The Metropolitan Opera House at Lincoln Center for the Performing Arts in New York City, home to the Metropolitan Opera, has recently installed 70 Elation Professional Artiste Monet™ LED profile moving head luminaires with Donald Holder the first to use the new rig of award-winning lights on Porgy and Bess. Lighting supply was by 4WallEntertainment.
As one of the world’s premiere opera companies, the Metropolitan Opera demands exacting specifications with stage facilities that continue to be updated technically. The Met’s resident lighting designer, John Froelich, was instrumental in choosing the Artiste Monet and cited three main reasons for its choice. “The output of the LED source was very bright,” he said, noting that in testing it was the brightest fixture available. Secondly, “The native color of the LED engine was the most appealing to me. Most LED profiles that were tested had a slight green bias that was really hard to manage quickly from a creative standpoint. In a large, fast-paced repertory environment like ours it was such a great thing to find a source that was so artistically appealing.”

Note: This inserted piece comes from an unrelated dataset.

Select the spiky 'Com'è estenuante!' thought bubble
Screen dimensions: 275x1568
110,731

Lastly, the designer says the focus aspect of the Artiste Monet was the best of the units under consideration. “When dealing with LED sources in moving lights all manufacturers have to deal with the reality that multiple tiny sources rather than a single center engine of light, such as an arc source lamp, causes chromatic aberration to any shaping object in the lens train. In our testing, the Artiste Monet lens system had the advantage in minimizing this issue.”

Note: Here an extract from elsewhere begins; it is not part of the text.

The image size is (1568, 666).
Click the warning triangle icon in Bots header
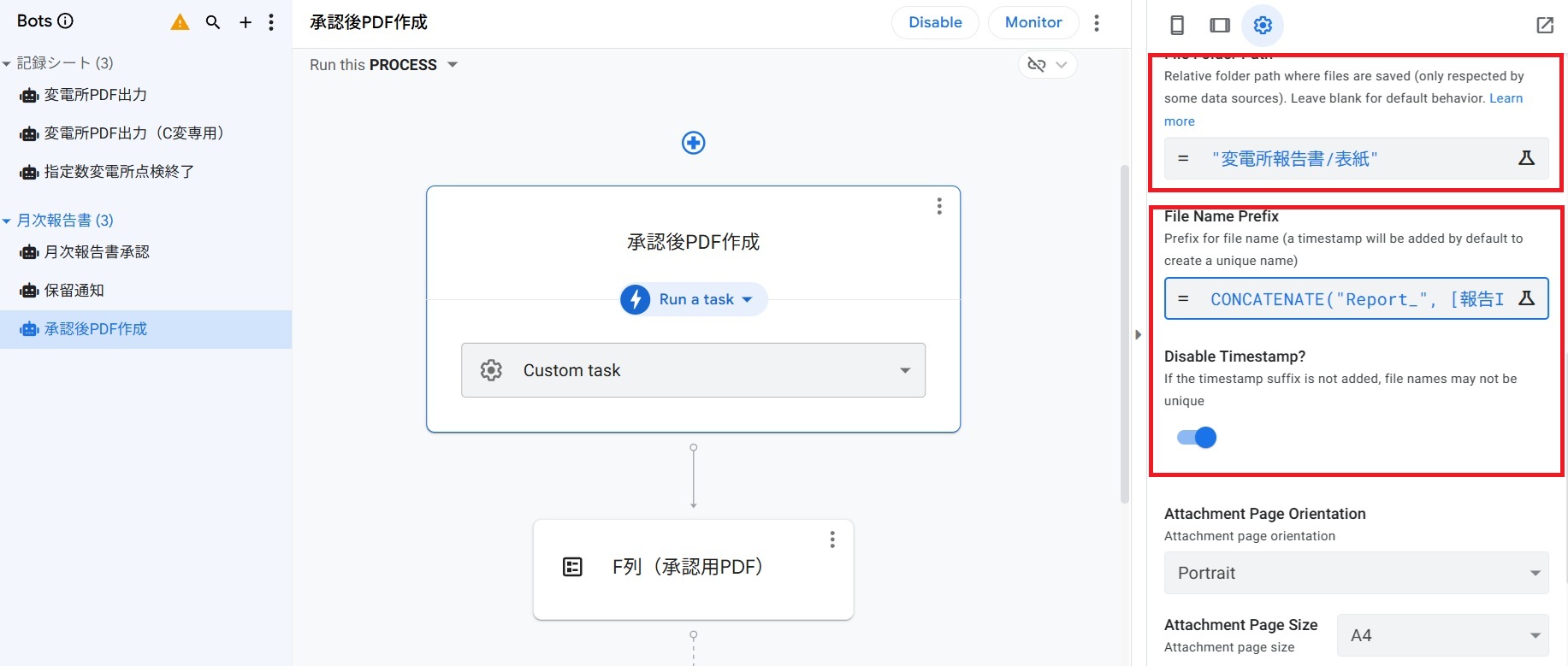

The Artiste Monet is a 45,000-lumen LED profile luminaire whose innovative SpectraColor color mixing system, as well as an unlimited indexing and continuous rotation framing system, has been recognized as exceptional innovation. SpectraColor is unique in that it combines CMY color mixing with RGB flags and variable CTO to produce color combinations that have traditionally been hard for LED luminaires to achieve.
“The SpectraColor system opens up a lot of possibilities from a creative standpoint,” Froelich states. “The ability to mix to super saturated colors without having to revert to the use of color chips is really advantageous. For example, I can shift from a realistic lighting state in one cue and then fade to really saturated theatrical state to emphasize a musical moment, mood or event onstage with the same lighting equipment. This is quite helpful in our repertory environment as we have more wide-ranging access to dramatic shifts without having to hang additional lighting equipment.”
He continues, “The system also allows me access to subtle reds, blues and greens that are near impossible to mix with the primary Cyan, Magenta, Yellow mixing system. Having access to these types of colors without losing light output due to the heavy amount of colored glass in the lens assembly is quite a game changer.”
The Monet fixtures, along with a complement of Elation Chorus Line ST™ LED battens, have replaced the entire overhead lighting rig at the Met, everything from a standard tungsten Fresnel to a high output 4KW HMI theatre Fresnel. “It is quite a wide range of lighting equipment and the transition has been fairly smooth,” Froelich says. The Chorus Line luminaires were custom made for the venue with RGBA LEDs for a broader color spectrum.